▶ [What needs to be done]: Decide whether each of the following statements agrees with the forum post about charging per head, answering yes or no and quoting the deciding words of the post: (a) The poster keeps five bettas. (b) The poster's parents allowed as many pets as the poster now has. (c) All the aquatic animals are kept together regardless of size, pH, or temperament.

▶ [Excerpt to read]:
------------------------------------

# about time to charge per head!



## Agent13 (Apr 23, 2013)

I have considered making a house sign now treating this like a zoo hahaha. Need to come up with price for children and adults to our "zoo"! I thinks it's a wee bit crazy but I'm sure fun for the kids to talk about.I wish my parents had allowed this many pets. My zoo now consists of 2 human children, a bearded dragon, a blue pitbull, 5 bettas, 3 corydoras, Two crazy african cichlids, 3 bala sharks some angel fish and one blue silver guy who hangs out with the angels, Danios, guppes, ADFs. mystery snails and an insane jungle of both indoor and outdaoor exotic plants. Lets not forget the insane amount of live foods for the dragon( that when small enough some bigger bettas are allowed as well!) crickets, dubia', silkworms, hornworms, phoenix worms, superworms, well I'll just stop here because I don't want to do mental inventory haha. mg: I can't even believe my own list! Of course yes the aquatic ones are separated according to what does well size, PH and temperament wise.

------------------------------------

▶ [Data supplied]:
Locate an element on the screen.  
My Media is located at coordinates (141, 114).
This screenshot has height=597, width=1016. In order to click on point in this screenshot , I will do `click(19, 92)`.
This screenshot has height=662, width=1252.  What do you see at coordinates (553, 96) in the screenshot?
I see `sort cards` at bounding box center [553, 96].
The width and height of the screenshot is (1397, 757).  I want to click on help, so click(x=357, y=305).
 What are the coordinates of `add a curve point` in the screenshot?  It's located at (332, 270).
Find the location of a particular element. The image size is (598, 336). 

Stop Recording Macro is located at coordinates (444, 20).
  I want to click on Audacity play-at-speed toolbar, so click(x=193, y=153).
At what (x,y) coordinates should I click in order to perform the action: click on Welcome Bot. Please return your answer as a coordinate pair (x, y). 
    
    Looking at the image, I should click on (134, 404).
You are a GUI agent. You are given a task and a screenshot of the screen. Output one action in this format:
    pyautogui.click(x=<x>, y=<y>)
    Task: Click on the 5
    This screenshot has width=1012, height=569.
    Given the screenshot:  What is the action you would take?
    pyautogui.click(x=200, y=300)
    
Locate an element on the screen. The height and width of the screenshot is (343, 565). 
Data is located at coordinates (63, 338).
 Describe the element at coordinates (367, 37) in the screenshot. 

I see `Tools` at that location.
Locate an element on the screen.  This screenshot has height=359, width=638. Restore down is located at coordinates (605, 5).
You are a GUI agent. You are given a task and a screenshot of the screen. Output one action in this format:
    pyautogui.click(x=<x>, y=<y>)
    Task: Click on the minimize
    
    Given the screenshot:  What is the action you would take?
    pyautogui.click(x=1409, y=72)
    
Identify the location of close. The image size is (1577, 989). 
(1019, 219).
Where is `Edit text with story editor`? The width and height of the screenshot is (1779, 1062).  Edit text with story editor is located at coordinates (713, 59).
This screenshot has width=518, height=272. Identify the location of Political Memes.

------------------------------------

▶ [Exercise solution]:
(a) Yes: "5 bettas"
(b) No: "I wish my parents had allowed this many pets."
(c) No: "the aquatic ones are separated according to what does well size, PH and temperament wise."